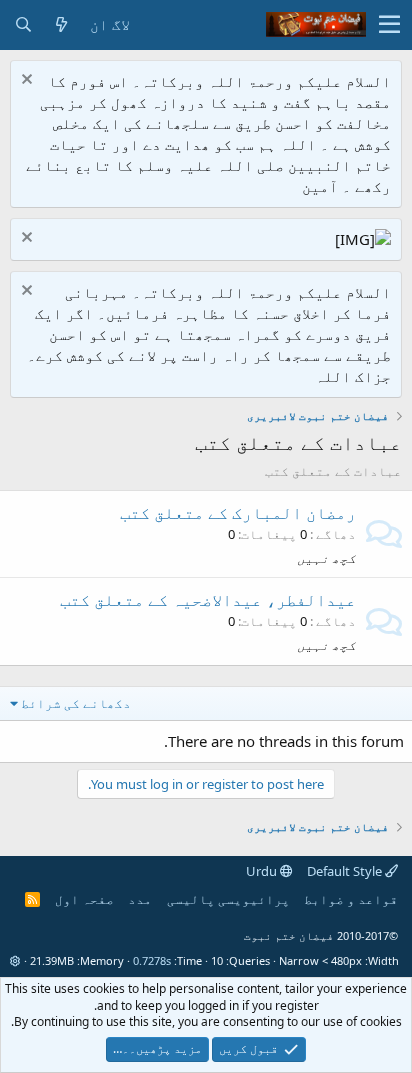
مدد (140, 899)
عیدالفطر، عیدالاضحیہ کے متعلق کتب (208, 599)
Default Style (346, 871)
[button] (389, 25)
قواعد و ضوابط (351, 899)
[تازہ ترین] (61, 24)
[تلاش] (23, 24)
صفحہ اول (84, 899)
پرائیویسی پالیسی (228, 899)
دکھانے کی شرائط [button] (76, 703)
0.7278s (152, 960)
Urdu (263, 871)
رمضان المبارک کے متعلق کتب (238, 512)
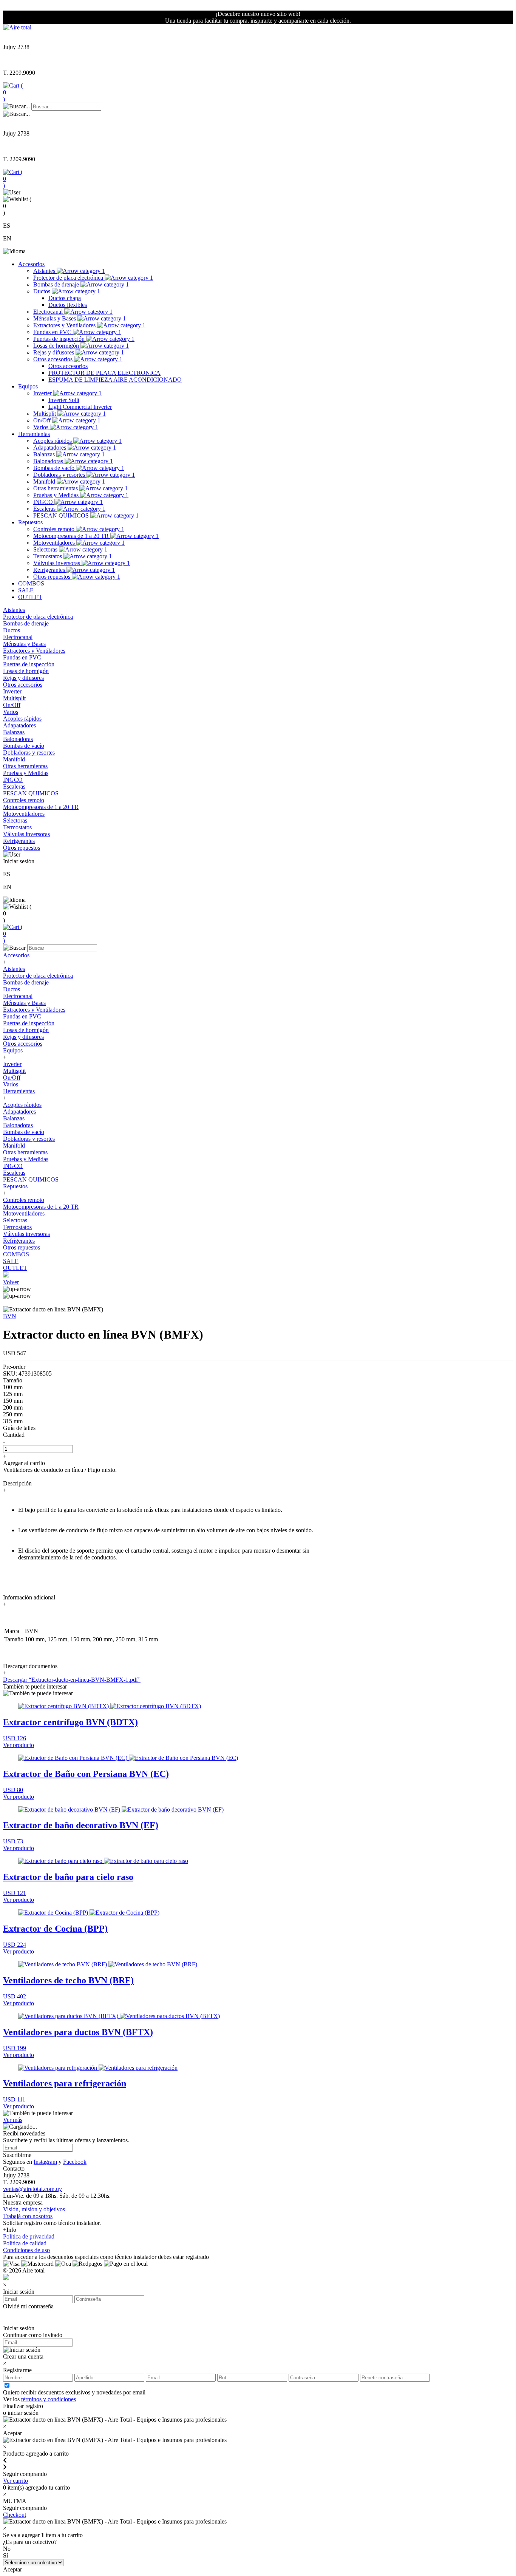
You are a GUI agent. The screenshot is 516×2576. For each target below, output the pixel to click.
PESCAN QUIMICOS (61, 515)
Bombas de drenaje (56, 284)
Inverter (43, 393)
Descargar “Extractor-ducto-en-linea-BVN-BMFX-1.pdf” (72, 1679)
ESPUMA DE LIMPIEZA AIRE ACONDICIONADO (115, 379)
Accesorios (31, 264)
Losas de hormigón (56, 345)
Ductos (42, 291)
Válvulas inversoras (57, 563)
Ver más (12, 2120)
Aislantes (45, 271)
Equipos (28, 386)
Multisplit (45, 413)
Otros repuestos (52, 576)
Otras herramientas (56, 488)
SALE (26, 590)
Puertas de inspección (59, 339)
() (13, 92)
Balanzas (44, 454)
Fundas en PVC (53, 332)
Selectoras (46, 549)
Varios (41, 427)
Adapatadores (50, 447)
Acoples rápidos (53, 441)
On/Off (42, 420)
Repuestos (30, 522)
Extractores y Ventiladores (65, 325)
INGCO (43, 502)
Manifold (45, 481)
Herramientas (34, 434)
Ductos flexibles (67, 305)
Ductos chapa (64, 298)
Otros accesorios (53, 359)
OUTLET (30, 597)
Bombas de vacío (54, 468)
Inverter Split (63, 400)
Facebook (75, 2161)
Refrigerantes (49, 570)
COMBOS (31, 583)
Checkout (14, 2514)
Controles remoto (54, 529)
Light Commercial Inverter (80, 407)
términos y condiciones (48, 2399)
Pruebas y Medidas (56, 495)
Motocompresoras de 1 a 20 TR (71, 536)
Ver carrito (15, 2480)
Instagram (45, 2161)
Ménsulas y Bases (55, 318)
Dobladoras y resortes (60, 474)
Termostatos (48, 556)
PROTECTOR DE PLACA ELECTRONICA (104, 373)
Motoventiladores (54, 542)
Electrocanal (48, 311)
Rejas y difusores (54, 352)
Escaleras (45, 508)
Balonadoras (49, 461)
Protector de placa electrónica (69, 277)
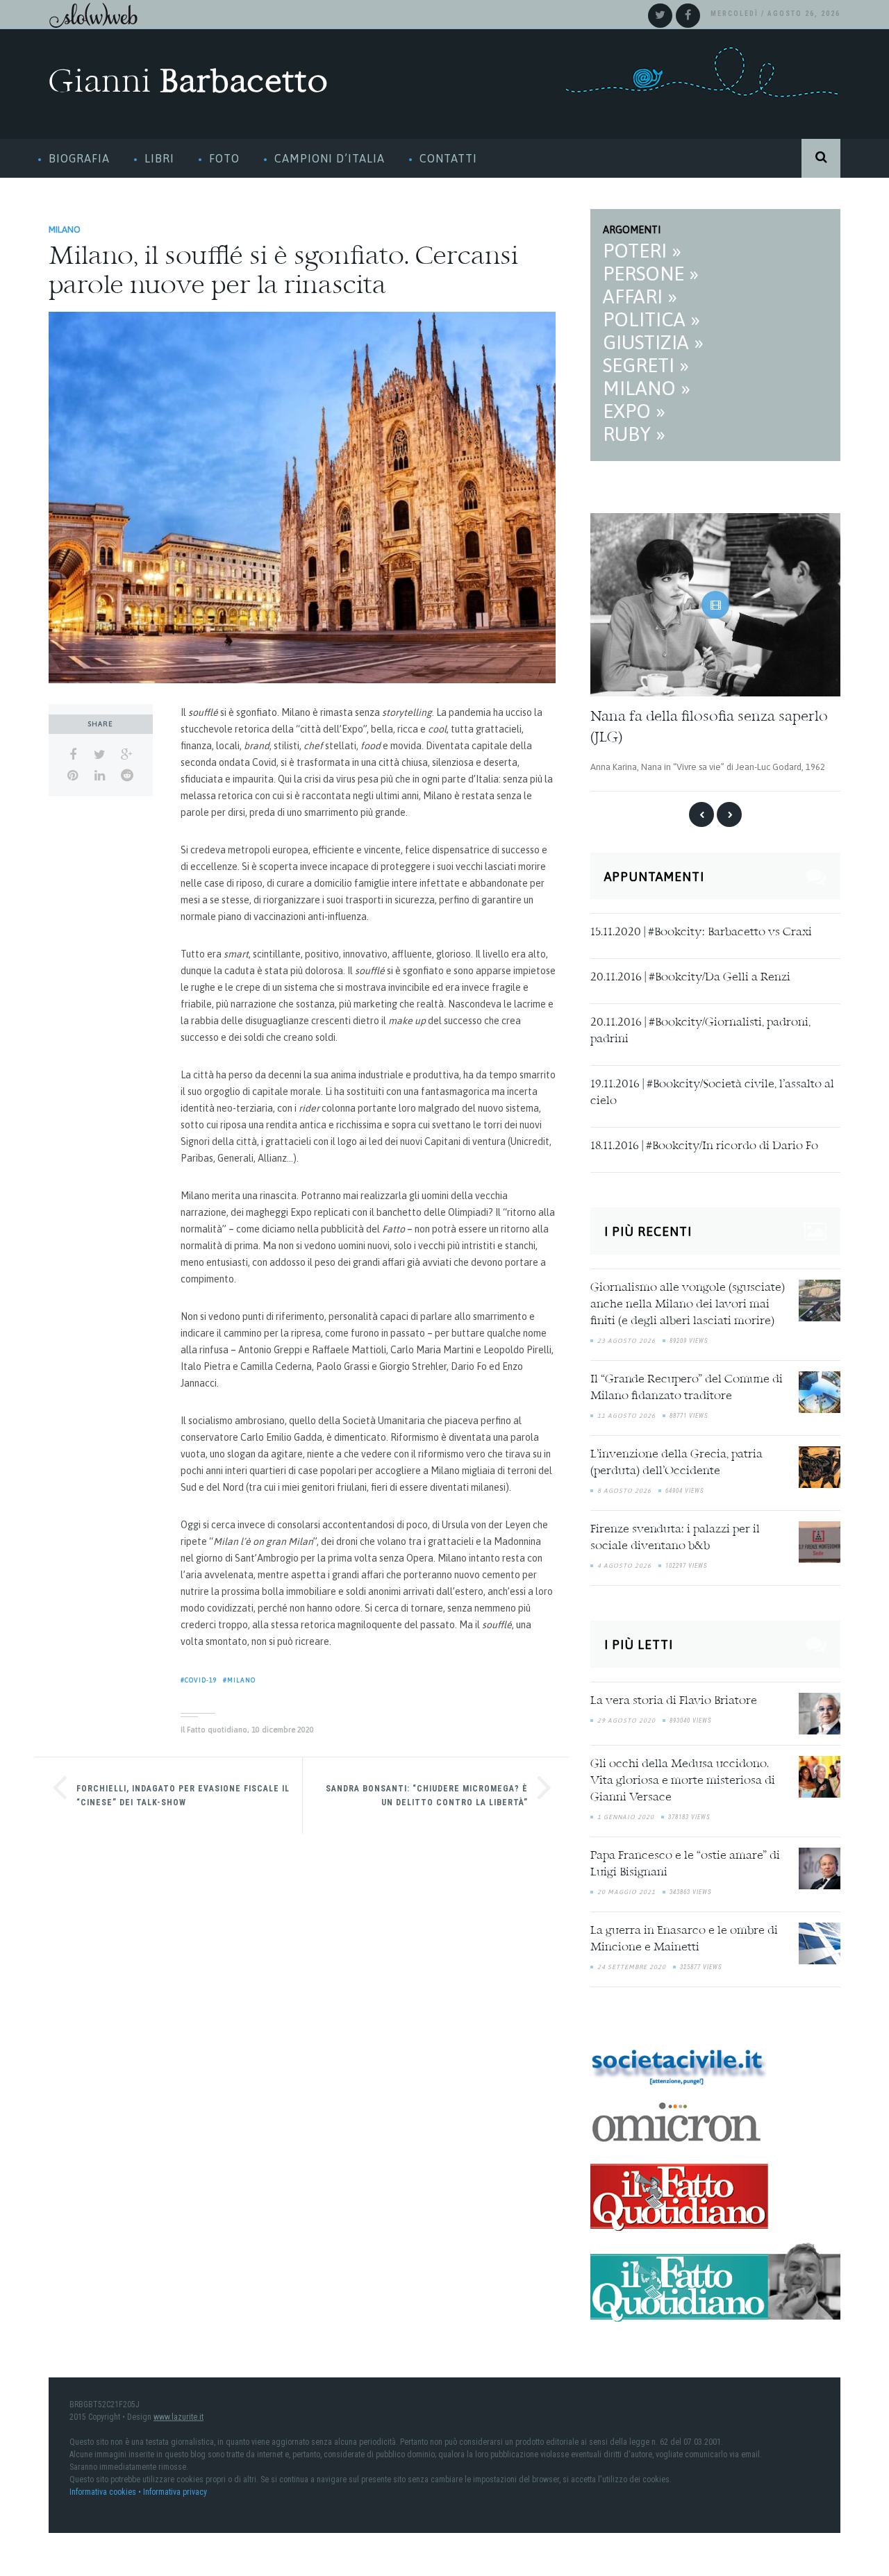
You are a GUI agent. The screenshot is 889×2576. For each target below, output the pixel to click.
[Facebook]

-------------------------

Scan the material above for the word "pixel". Copy each line where it occurs.

You are a GUI agent. The screenshot is 516×2576. For each target below, output the pixel to click.
You are a GUI agent. The screenshot is 889×2576. For each target below, output the pixel to click.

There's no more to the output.